Organizing Data 2: Collections of Things
The heart of computer science – dealing with collections of data! In so many places we fundamentally need to deal with collections of the same kind of things. Our database of customers, the list of items in a shopping cart, the set of items in the game background, the set of options available for a pizza topping, and on and on.
With any collection, we have to consider:
- how often do we need to add new items to it? Is it built once and rarely changes, or does it need additions often?
- how often to we need to remove items? Never? Often?
- how do we use the items? do we usually just process the whole list, or do we often need to search and find particular items?
These questions help drive our selection of a data representation. If we have to search, we probably need some sort of sorted, or ordered reprsentation, possibly with some additional search key support.
The most basic collection is a list or array of things. Items are conceptually in a line, with each position generally indexed by their numerical position (often starting at position 0 (zero)). If you know the index, accessing an item is trivially easy, but if you don’t you may need to start from the beginning and search. If you keep items ordered this can be sped up. Adding a new item to the end is easy, but adding into the center, and removing items, is more difficult.
For more complex operations on ordered data, a tree is a useful, basic, data structure. You’ll learn more about trees in a data structures course. It allows fast searching and faster adding and removing of items.
Python, like many scripting and programming languages, support a data collection called a dictionary, and sometimes in other languages a hashmap (and associative array!). These have become so ubiquitous that many programmers think that they don’t need to know how to use anything else. That’s both great (easy programming) and depressing (there’s so much more)! In these, the items in your collection are stored based on a key, and then you can access them based on that key. Searching without a key is expensive, but everything else is generally very fast.

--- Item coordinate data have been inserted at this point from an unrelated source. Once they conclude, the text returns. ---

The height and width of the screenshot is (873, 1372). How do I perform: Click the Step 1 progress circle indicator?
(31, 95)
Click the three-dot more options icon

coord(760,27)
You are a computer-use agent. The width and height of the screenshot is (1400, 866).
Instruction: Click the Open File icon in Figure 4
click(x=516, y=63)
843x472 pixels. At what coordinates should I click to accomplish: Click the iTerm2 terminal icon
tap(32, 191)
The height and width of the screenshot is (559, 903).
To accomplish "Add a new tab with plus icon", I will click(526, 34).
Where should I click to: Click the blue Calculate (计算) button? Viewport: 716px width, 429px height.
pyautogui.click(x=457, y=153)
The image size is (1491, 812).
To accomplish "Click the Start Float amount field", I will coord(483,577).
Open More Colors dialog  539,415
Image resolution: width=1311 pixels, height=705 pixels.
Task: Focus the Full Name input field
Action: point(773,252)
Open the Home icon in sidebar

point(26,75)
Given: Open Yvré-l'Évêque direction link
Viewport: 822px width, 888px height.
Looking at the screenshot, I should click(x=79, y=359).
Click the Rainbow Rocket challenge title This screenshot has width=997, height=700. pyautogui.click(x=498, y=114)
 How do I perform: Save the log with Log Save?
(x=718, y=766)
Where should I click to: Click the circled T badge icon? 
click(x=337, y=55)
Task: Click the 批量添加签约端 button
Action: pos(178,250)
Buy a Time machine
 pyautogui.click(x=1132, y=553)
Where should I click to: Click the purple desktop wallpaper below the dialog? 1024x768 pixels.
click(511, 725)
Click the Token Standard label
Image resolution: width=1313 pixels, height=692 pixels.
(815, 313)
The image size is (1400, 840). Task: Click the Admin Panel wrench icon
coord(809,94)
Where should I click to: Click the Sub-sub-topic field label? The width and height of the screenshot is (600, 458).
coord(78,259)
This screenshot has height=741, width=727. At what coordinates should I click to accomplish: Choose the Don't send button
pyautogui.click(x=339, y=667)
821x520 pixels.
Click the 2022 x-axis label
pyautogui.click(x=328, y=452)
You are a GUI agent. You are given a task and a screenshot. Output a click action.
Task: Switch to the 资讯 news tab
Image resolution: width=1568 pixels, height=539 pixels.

Organizing Data 3: Associations between Things
Collections of the same kind of things are great, but those things are often related to other things of different kinds: an online shopping cart is associated to the customer, items are placed “in” the cart and so are now associated to it, and so on. We need to be able to represent in our data associations between different things. This is a connection from one item to another that our program can use to get to the second item.
We often call the connection a reference. For example, if a customer record (or object) has a reference to a shopping cart, then we can get to the shopping cart record (or object) from the customer by following (or traversing the reference. However, if the shopping cart record does not have a reference to the customer, then we cannot get from the shopping cart to the customer. References are one-way; if we want both way, we must have two references, one on each side.
Essentially, a reference is an attribute of a data record. It is not a characteristic of the data record (like my eye color for the MVD), but it is an attribute that captures the relationship between one thing and another.
References look different in different programming languages. In Python, if you know the dictionary an item is in then its key is a reference to it. Java has object references, C has pointers, and so on. Learning how references are created, used, and act in your programming language is important.
A key decision in programming is the multiplicity question: How many items of some other kind do I need references to? If it is only one, then a simple direct reference can be used; but if might be more, then I need something like a list of references. Not getting this right can lead to costly mistakes!